Inhibition of ox‐LDL‐induced endothelial cell injury by LINC02381 knockdown through the microRNA‐491‐5p/transcription factor 7 axis

Abstract

AbstractAtherosclerosis (AS) is a complex multifactorial and chronic inflammatory vascular disease that contributes to the development of cardiovascular diseases. Abnormal cellular proliferation in human umbilical vein endothelial cells (HUVECs) is a crucial element in AS development. In this study, we investigated the potential role of the long noncoding RNA LINC02381/microRNA (miR)‐491‐5p/transcription factor 7 (TCF7) axis in regulating HUVEC injury in 30 participants suffering from AS and 30 healthy control participants. We established an in vitro model of AS in HUVECs using oxidized low‐density lipoprotein (ox‐LDL), and measured cellular mRNA and protein levels of LINC02381, miR‐491‐5p, and TCF7 in serum samples using reverse transcription‐quantitative polymerase chain reaction and Western blotting assays. We evaluated cell viability, apoptosis, and inflammation using Cell Counting Kit‐8, flow cytometry, and enzyme‐linked immunosorbent assays, respectively.

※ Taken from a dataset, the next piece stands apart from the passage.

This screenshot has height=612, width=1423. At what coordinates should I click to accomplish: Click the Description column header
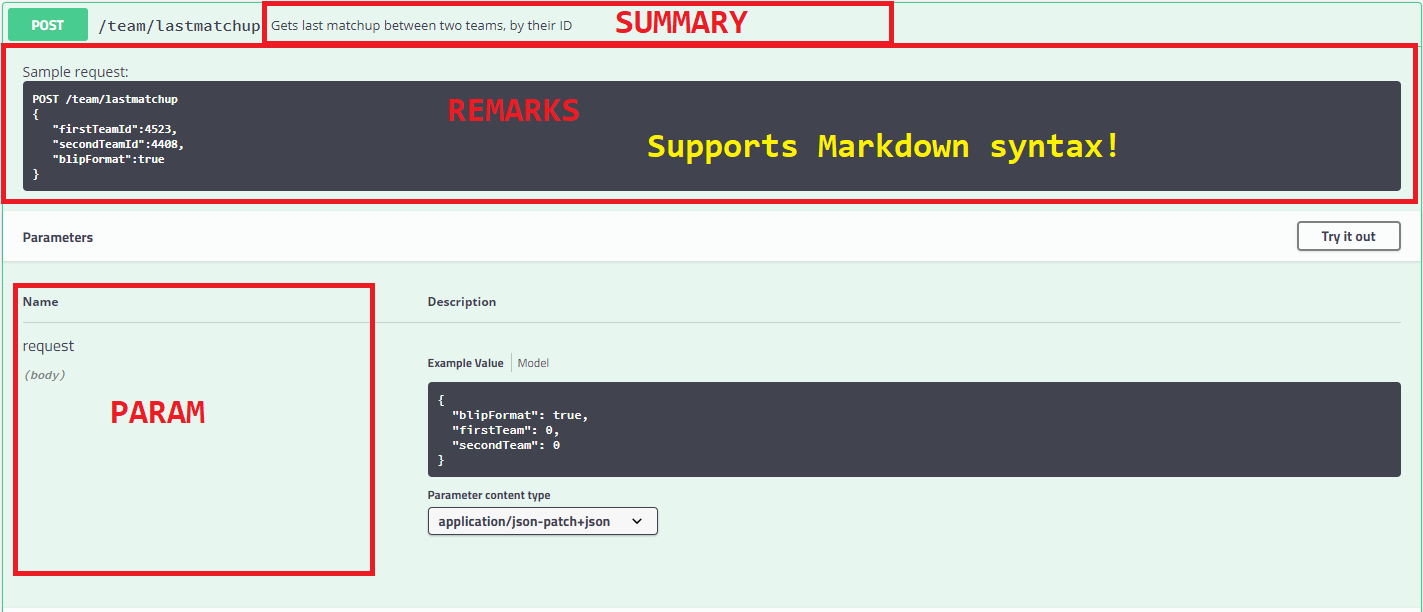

Moreover, we analyzed apoptosis‐related protein expression using western blotting analysis and determined the association between miR‐491‐5p and LINC02381 or TCF7 using dual‐luciferase reporter assay, RNA pull‐down, and rescue experiments. We observed that LINC02381 was elevated, while miR‐491‐5p was downregulated in serum samples from participants with AS and in ox‐LDL‐treated HUVECs. LINC02381 knockdown was protective against HUVEC injury via miR‐491‐5p inhibition, which is its downstream target. Rescue experiments further demonstrated that miR‐491‐5p alleviated HUVEC injury by modulating TCF7. Thus, LINC02381 knockdown ameliorated HUVEC injury by regulating the miR‐491‐5p/TCF7 axis, which provides new insights into AS treatment strategies.